## What you should do:
Reproduce the rows below word for word, starting at the row that contains "The height and width of the screenshot is (939, 1288)." and ending at the row that contains "(x=759, y=517)".

## Supplied entries:
::::::
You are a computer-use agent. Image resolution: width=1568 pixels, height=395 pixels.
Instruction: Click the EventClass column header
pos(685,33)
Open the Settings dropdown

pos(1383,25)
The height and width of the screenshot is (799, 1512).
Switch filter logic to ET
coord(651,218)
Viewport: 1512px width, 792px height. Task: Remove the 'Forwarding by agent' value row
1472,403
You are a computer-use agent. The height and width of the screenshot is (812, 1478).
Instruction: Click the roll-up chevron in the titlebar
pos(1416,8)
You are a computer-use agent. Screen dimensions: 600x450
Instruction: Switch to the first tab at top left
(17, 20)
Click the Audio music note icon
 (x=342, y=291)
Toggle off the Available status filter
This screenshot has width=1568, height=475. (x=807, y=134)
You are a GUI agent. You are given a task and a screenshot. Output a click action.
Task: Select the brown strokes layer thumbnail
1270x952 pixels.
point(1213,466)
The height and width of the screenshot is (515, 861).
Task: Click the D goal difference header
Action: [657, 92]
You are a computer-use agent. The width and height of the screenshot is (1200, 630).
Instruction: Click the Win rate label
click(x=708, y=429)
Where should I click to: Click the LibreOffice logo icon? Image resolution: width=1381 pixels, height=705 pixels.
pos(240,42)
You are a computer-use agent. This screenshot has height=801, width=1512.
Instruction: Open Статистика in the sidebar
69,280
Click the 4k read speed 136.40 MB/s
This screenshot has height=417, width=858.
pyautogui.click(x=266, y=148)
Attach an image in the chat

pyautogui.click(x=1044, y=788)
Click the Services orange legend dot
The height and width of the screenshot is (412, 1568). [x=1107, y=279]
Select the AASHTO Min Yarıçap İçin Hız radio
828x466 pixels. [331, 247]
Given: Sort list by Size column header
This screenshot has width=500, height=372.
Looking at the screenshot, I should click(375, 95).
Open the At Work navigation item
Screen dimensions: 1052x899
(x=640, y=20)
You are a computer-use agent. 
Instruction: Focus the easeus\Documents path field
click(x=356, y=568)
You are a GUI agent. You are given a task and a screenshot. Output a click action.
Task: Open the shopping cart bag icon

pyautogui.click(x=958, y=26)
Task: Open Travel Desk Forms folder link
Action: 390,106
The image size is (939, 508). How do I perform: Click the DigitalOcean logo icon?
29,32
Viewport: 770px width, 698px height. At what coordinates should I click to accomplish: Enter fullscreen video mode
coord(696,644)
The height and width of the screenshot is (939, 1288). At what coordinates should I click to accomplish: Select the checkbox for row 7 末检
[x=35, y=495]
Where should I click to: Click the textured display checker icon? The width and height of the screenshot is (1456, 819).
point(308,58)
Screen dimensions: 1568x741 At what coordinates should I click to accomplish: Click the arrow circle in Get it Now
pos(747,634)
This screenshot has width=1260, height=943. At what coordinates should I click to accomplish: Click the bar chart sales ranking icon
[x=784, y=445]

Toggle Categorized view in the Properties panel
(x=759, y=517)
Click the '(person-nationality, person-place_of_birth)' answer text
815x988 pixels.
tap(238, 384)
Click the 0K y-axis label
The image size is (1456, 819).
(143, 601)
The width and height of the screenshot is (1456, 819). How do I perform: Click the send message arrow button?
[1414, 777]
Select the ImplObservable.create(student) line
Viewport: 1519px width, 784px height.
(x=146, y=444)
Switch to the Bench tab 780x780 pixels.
::::::
## Problem solution:
The height and width of the screenshot is (939, 1288). At what coordinates should I click to accomplish: Select the checkbox for row 7 末检
[x=35, y=495]
Where should I click to: Click the textured display checker icon? The width and height of the screenshot is (1456, 819).
point(308,58)
Screen dimensions: 1568x741 At what coordinates should I click to accomplish: Click the arrow circle in Get it Now
pos(747,634)
This screenshot has width=1260, height=943. At what coordinates should I click to accomplish: Click the bar chart sales ranking icon
[x=784, y=445]

Toggle Categorized view in the Properties panel
(x=759, y=517)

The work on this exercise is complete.